- Task details -
Copy each line of the records below, from the first through the one that contains "Sitemap (155, 2427)", exactly as written.

*** Block opens ***

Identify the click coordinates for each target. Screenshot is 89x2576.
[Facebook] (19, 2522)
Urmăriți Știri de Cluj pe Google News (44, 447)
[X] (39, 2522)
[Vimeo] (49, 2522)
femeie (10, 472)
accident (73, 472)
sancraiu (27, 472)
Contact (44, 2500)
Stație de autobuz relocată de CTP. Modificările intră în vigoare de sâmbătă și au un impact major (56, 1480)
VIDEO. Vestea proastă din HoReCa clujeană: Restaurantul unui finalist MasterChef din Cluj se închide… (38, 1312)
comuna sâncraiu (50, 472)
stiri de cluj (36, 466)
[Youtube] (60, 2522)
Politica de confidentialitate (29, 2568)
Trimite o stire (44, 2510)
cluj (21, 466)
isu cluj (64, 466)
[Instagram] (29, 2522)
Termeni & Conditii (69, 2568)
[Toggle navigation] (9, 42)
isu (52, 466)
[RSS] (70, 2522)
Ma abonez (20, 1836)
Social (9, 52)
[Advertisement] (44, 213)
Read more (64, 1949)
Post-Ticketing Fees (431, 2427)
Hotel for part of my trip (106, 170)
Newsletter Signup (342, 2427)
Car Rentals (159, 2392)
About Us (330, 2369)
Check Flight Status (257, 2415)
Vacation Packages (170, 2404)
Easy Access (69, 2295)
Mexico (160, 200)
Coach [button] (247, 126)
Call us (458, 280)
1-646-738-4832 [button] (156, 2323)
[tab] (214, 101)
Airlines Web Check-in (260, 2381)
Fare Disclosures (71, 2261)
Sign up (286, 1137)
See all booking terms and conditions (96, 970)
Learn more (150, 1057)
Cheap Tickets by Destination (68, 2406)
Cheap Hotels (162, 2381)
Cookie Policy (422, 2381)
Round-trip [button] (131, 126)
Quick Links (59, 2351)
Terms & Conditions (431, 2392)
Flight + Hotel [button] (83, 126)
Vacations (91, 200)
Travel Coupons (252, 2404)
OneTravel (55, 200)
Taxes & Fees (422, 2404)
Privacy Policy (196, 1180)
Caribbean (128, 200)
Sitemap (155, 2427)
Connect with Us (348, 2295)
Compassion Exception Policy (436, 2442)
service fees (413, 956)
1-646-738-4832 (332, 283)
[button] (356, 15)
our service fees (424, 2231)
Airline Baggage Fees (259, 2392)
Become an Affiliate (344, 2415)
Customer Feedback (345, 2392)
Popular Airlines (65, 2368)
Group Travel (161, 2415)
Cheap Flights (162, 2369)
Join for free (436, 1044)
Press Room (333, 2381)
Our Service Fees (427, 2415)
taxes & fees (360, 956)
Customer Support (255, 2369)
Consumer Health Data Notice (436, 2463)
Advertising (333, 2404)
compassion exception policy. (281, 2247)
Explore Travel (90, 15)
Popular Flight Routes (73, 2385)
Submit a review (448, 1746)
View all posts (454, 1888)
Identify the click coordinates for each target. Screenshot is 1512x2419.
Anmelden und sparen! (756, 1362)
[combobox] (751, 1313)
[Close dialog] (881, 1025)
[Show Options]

*** Block closes ***

- Task solution -
Identify the click coordinates for each target. Screenshot is 89x2576.
[Facebook] (19, 2522)
Urmăriți Știri de Cluj pe Google News (44, 447)
[X] (39, 2522)
[Vimeo] (49, 2522)
femeie (10, 472)
accident (73, 472)
sancraiu (27, 472)
Contact (44, 2500)
Stație de autobuz relocată de CTP. Modificările intră în vigoare de sâmbătă și au un impact major (56, 1480)
VIDEO. Vestea proastă din HoReCa clujeană: Restaurantul unui finalist MasterChef din Cluj se închide… (38, 1312)
comuna sâncraiu (50, 472)
stiri de cluj (36, 466)
[Youtube] (60, 2522)
Politica de confidentialitate (29, 2568)
Trimite o stire (44, 2510)
cluj (21, 466)
isu cluj (64, 466)
[Instagram] (29, 2522)
Termeni & Conditii (69, 2568)
[Toggle navigation] (9, 42)
isu (52, 466)
[RSS] (70, 2522)
Ma abonez (20, 1836)
Social (9, 52)
[Advertisement] (44, 213)
Read more (64, 1949)
Post-Ticketing Fees (431, 2427)
Hotel for part of my trip (106, 170)
Newsletter Signup (342, 2427)
Car Rentals (159, 2392)
About Us (330, 2369)
Check Flight Status (257, 2415)
Vacation Packages (170, 2404)
Easy Access (69, 2295)
Mexico (160, 200)
Coach [button] (247, 126)
Call us (458, 280)
1-646-738-4832 [button] (156, 2323)
[tab] (214, 101)
Airlines Web Check-in (260, 2381)
Fare Disclosures (71, 2261)
Sign up (286, 1137)
See all booking terms and conditions (96, 970)
Learn more (150, 1057)
Cheap Tickets by Destination (68, 2406)
Cheap Hotels (162, 2381)
Cookie Policy (422, 2381)
Round-trip [button] (131, 126)
Quick Links (59, 2351)
Terms & Conditions (431, 2392)
Flight + Hotel [button] (83, 126)
Vacations (91, 200)
Travel Coupons (252, 2404)
OneTravel (55, 200)
Taxes & Fees (422, 2404)
Privacy Policy (196, 1180)
Caribbean (128, 200)
Sitemap (155, 2427)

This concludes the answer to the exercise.